◆ **SOURCE**:
Defendant appeals, arguing the court failed to substantially comply with Illinois Supreme Court Rule 402A (eff. Nov. 1, 2003) when admonishing him during his probation revocation
proceedings. We affirm.
¶3 I. BACKGROUND
¶4 In November 2014, the State charged defendant with aggravated home repair fraud
(id. § 5(i)) and theft by deception (720 ILCS 5/16-1(a)(2)(A) (West 2012)). In May 2017, he
pleaded guilty before the De Witt County circuit court to an amended charge of home repair fraud
(815 ILCS 515/3(a)(1) (West 2012)). Pursuant to his plea agreement with the State, defendant’s
theft charge was dismissed, he received a sentence of 24 months’ probation, and he was ordered
to pay restitution of $27,238. Prior to accepting defendant’s plea, the trial court informed him of
the possible penalties he faced, stating as follows:
“The [amended] charge is a Class 3 felony. As such, it carries the possible
penalty of a sentence to [the] Illinois Department of Corrections [(DOC)] from two
to five years and a maximum fine of $25,000.
If you were sentenced to [DOC,] there is a one-year mandatory supervised
release [(MSR)] period. There is the possibility of probation or conditional
discharge for up to two and a half years.”
¶5 In July 2017, the State filed a petition to revoke defendant’s probation, alleging he
failed to report to the probation department, respond to letters from his probation officer, or make
payments in connection with his case as ordered by the trial court. During his arraignment on the
petition, the court again advised defendant that possible penalties upon the revocation of his
probation included a two-to-five-year prison sentence and a one-year MSR period, a maximum
$25,000 fine, and a sentence of up to 30 months’ probation or conditional discharge.
-2- ¶6 In September 2018, while its first petition remained pending, the State filed a
second petition to revoke defendant’s probation. It alleged that, contrary to the terms of his
probation, defendant committed two felony offenses, both of which he was convicted of in August
2018—unlawful possession of a controlled substance in Logan County case No. 17-CF-124, and
theft in Logan County case No. 17-CF-220.
¶7 In October 2018, the trial court conducted a hearing in the matter and noted
defendant appeared in the custody of DOC. Again, the court’s admonishments to defendant
included the possible consequences he faced if his probation was revoked. The court informed
defendant he could be resentenced for his Class 3 felony offense and reiterated that defendant
faced two-to-five years in prison, a one-year period of MSR if sentenced to DOC, a maximum
$25,000 fine, and up to 30 months’ probation or conditional discharge. Defendant maintained that
he understood the possible penalties for the underlying offense. He also asserted he wished to enter
an open admission to the allegations contained in the State’s second petition. The State represented
it could produce certified copies of defendant’s convictions in his Logan County cases. After
determining defendant’s admission was knowingly and voluntarily made, the court set the matter
for resentencing. On the State’s motion, it also dismissed the State’s initial petition to revoke
defendant’s probation.
¶8 In November 2018, the trial court conducted defendant’s resentencing hearing.

◆ **WORK TO DO**:
**A)** Rewrite the passage of the appellate opinion starting at "If you were" and ending at "of up to 30 months’ probation or conditional discharge.", substituting "first appearance" for "arraignment".
**B)** Translate this sentence from the appellate opinion into Spanish: "The State represented it could produce certified copies of defendant’s convictions in his Logan County cases."
The material plays no role in anything asked here.

◆ **DATASET ENTRIES**:
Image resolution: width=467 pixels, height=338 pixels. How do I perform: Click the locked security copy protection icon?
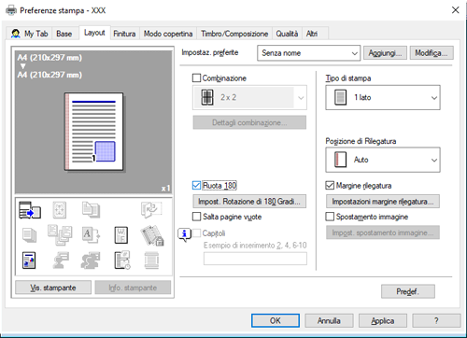152,235
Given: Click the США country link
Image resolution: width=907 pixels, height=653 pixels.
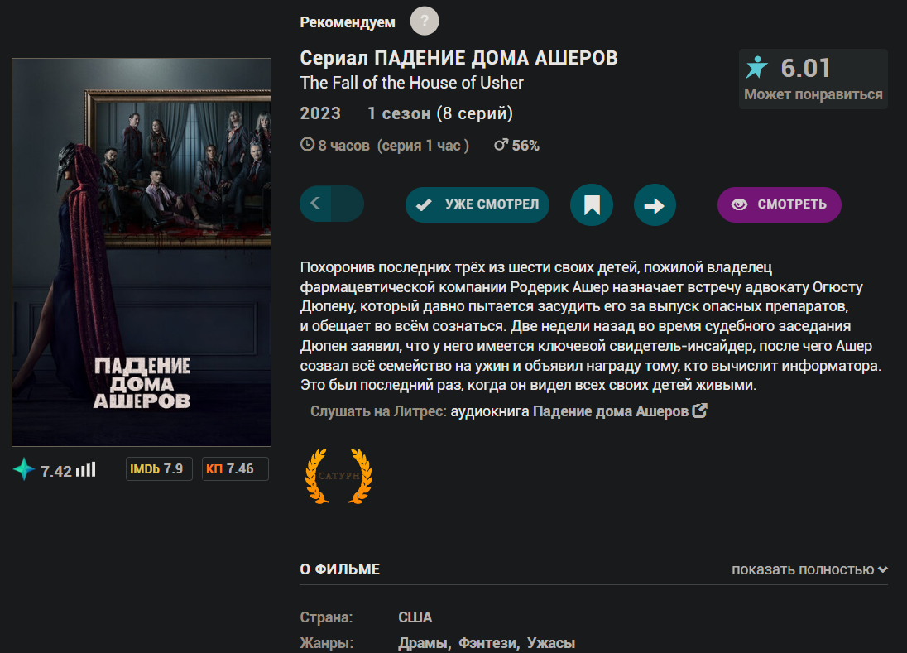Looking at the screenshot, I should coord(415,617).
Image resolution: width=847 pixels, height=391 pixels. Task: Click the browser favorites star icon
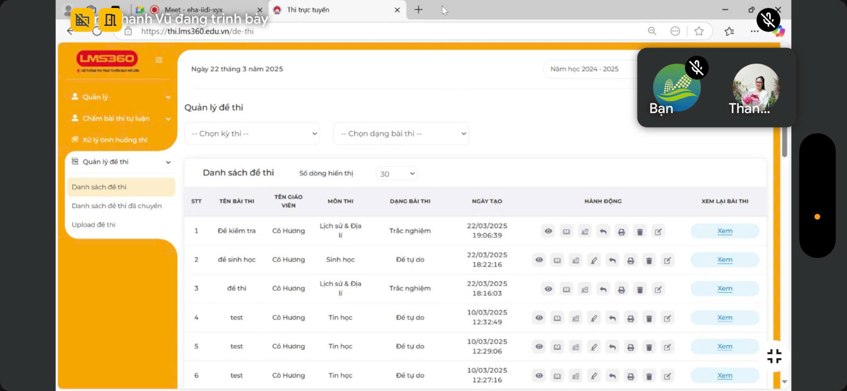[699, 31]
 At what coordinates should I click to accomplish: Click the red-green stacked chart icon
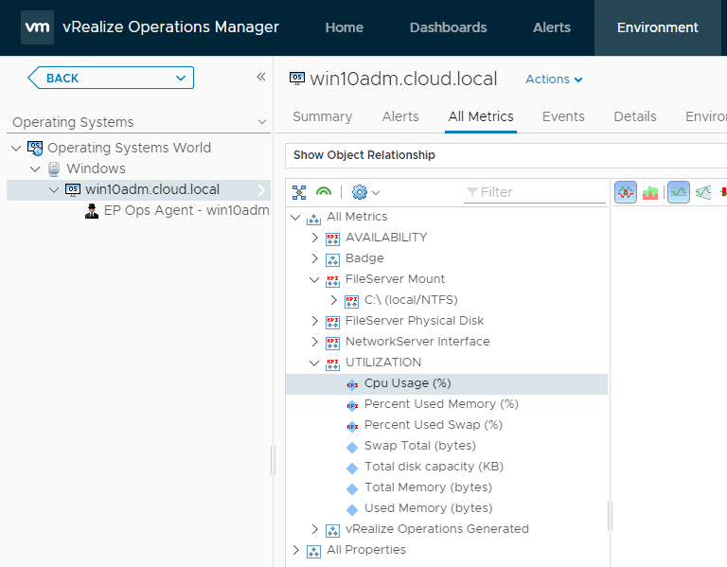(x=650, y=192)
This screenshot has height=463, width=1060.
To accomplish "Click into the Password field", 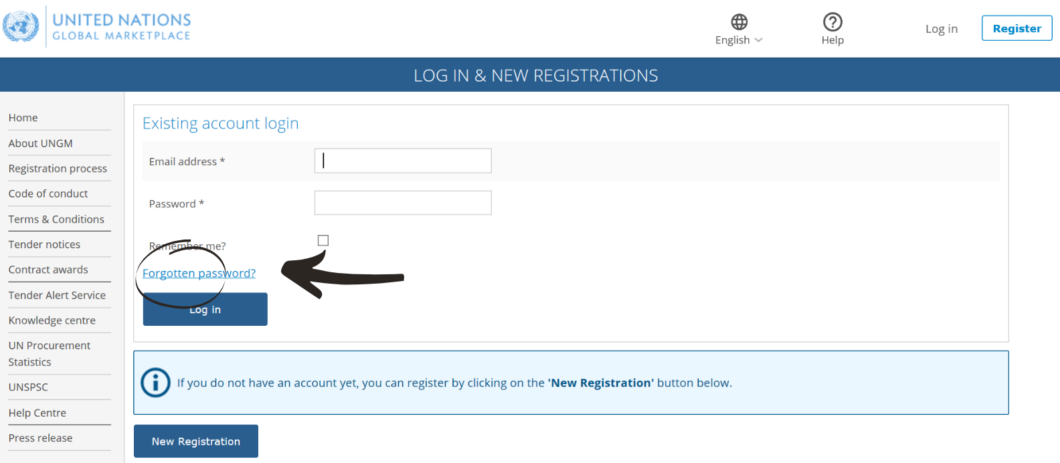I will (x=403, y=203).
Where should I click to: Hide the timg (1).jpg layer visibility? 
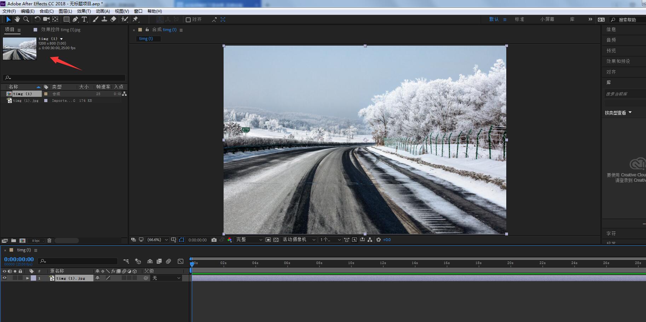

◆ **COMPLETE ANSWERS**:
**A)**
If you were sentenced to [DOC,] there is a one-year mandatory supervised
release [(MSR)] period. There is the possibility of probation or conditional
discharge for up to two and a half years.”
¶5 In July 2017, the State filed a petition to revoke defendant’s probation, alleging he
failed to report to the probation department, respond to letters from his probation officer, or make
payments in connection with his case as ordered by the trial court. During his first appearance on the
petition, the court again advised defendant that possible penalties upon the revocation of his
probation included a two-to-five-year prison sentence and a one-year MSR period, a maximum
$25,000 fine, and a sentence of up to 30 months’ probation or conditional discharge.

**B)** El Estado manifestó que podía presentar copias certificadas de las condenas del acusado en sus causas del condado de Logan.